Perhaps I'm being too hard on "A Quiet Place: Day One." My kids enjoyed it. And I did too, to some extent; I've never not been "gotten" by a jump scare, and this movie has some decent ones. But I daresay the filmmakers are overestimating our interest in an "origin story" for these interstellar man-eaters. "A Quiet Place" is fun because it plunges us into the action in media res. Our minds trying to fill in the gaps adds to the terror.
No church in the wild
Variety recently called the "Quiet Place" trilogy "one of horror's most reliable box-office franchises." I for one am sincerely glad for its consistency. It hits that sweet spot for the parent of pre-teens and teens: chills without gore or sex that the whole family can enjoy. I won't complain if they keep cranking them out at this level of quality.
But I doubt I'll bother going on my own. It turns out these monsters just aren't that interesting beyond their central gimmick. The characters in "A Quiet Place: Day One" may be experiencing all this for the first time, but it's our third go-round.
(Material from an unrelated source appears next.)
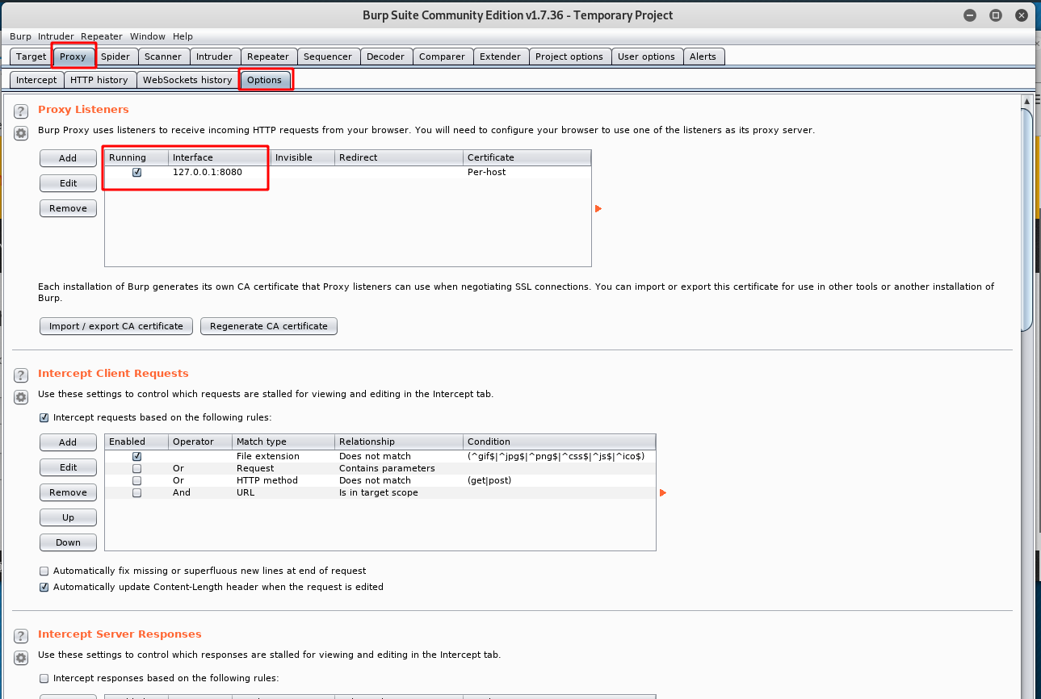
Task: Click the orange arrow beside the listener table
Action: [598, 208]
After a while, all the shushing makes you feel like you're in a library.
The screenwriting rule that you should endear your character to the audience by having him or her "save the cat" is a cliche by now; I'm not the first one to point out that Sam has a literal "save the cat" moment here.
The problem is that Frodo (well played by two different cats, Schnitzel and Nico) emerges as the most likeable character by far. Even the little Sam and Quinn do say is too much; the completely silent feline is beautiful to watch in a way that the human characters, saddled by the script's hokey therapeutic concerns, just aren't.
At one point Sam and Eric find themselves huddled with other survivors in a beautiful, bombed-out church. But it's just a pleasant way station on their pilgrimage to Sam's own personal holy site: the jazz club where she used to watch her father play piano. Who needs prayers when you can get "closure"?
But what if they did pray? God might give them the courage to persevere — and with it, the obligation to embrace suffering and maybe even to keep fighting. When self-care is your religion, you face no such demands. Resignation and helplessness become virtues, as does comfort. The most noble end we can all hope for is to die "on our own terms."
That's how you end up with assisted suicide. During peak COVID, there was something a little too close to home in the spectacle of Americans huddled together indoors, too scared to make a peep. And in our current age of managed decline, watching terrified, demoralized Americans abandon one of our greatest cities isn't much fun either.
To paraphrase a certain presidential candidate, I like horror movie heroes who don't get killed. Deep down, most of us do. America needs a win; I hereby call for a moratorium on miserabilist blockbusters until morale improves. Haven't we had enough pussyfooting around?